Pressemitteilung-Detail

Bulgarische Wissenschaftlerin zu Gast bei der Märkischen Fachhochschule
Ein Technologietransfer besonderer Art findet zurzeit im Labor für Korrosionsschutztechnik der Märkischen Fachhochschule statt. Noch bis Ende April hält sich Dr.

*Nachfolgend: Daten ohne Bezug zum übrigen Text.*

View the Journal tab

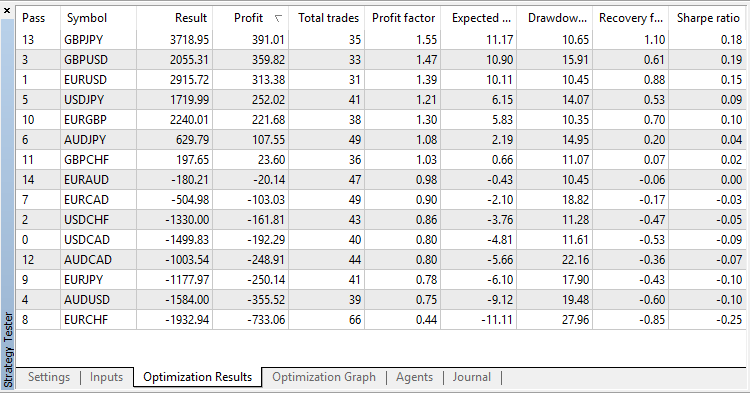click(x=472, y=377)
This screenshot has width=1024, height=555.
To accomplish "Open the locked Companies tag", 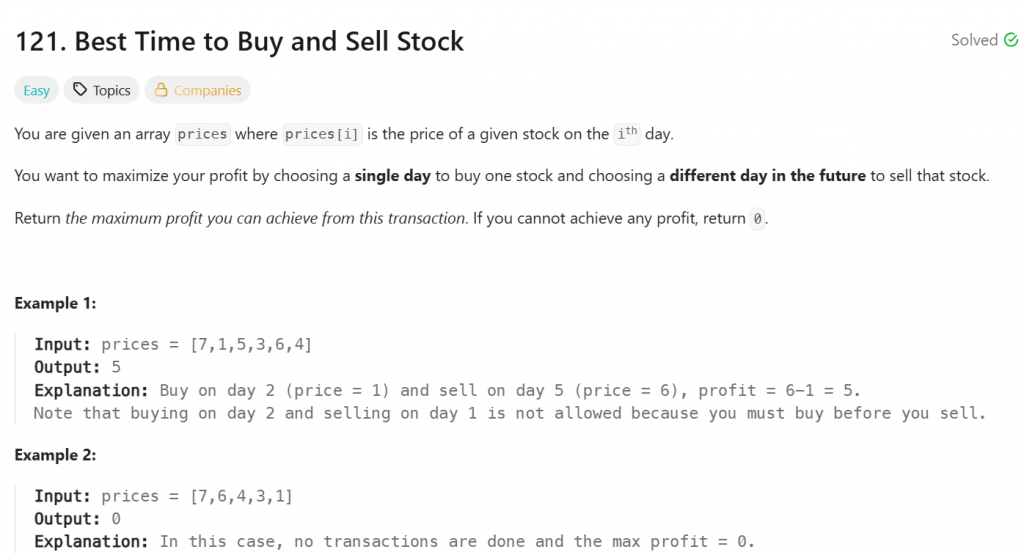I will click(x=197, y=90).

Evelina Slavcheva von der Bulgarischen Akademie der Wissenschaften dort zu einem Forschungsaufenthalt auf. Die junge Chemikerin möchte sich in Iserlohn mit der Methode des elektrochemischen Rauschens vertraut machen.
Ein Technologietransfer besonderer Art findet zurzeit im Labor für Korrosionsschutztechnik der Märkischen Fachhochschule statt. Noch bis Ende April hält sich Dr. Evelina Slavcheva von der Bulgarischen Akademie der Wissenschaften dort zu einem Forschungsaufenthalt auf. Die junge Chemikerin möchte sich in Iserlohn mit der Methode des elektrochemischen Rauschens vertraut machen.
Diese neue, innovative Messmethode ermöglicht es, ein Korrosionssystem zu „belauschen“, um Veränderungen direkt zu erfassen. Gemessen wird dabei die Fluktuation von kleinsten Strömen. Mit Hilfe dieses Verfahrens kann eine beginnende Lokalkorrosion sofort festgestellt werden, auch die Korrosionsintensivität läßt sich damit ermitteln.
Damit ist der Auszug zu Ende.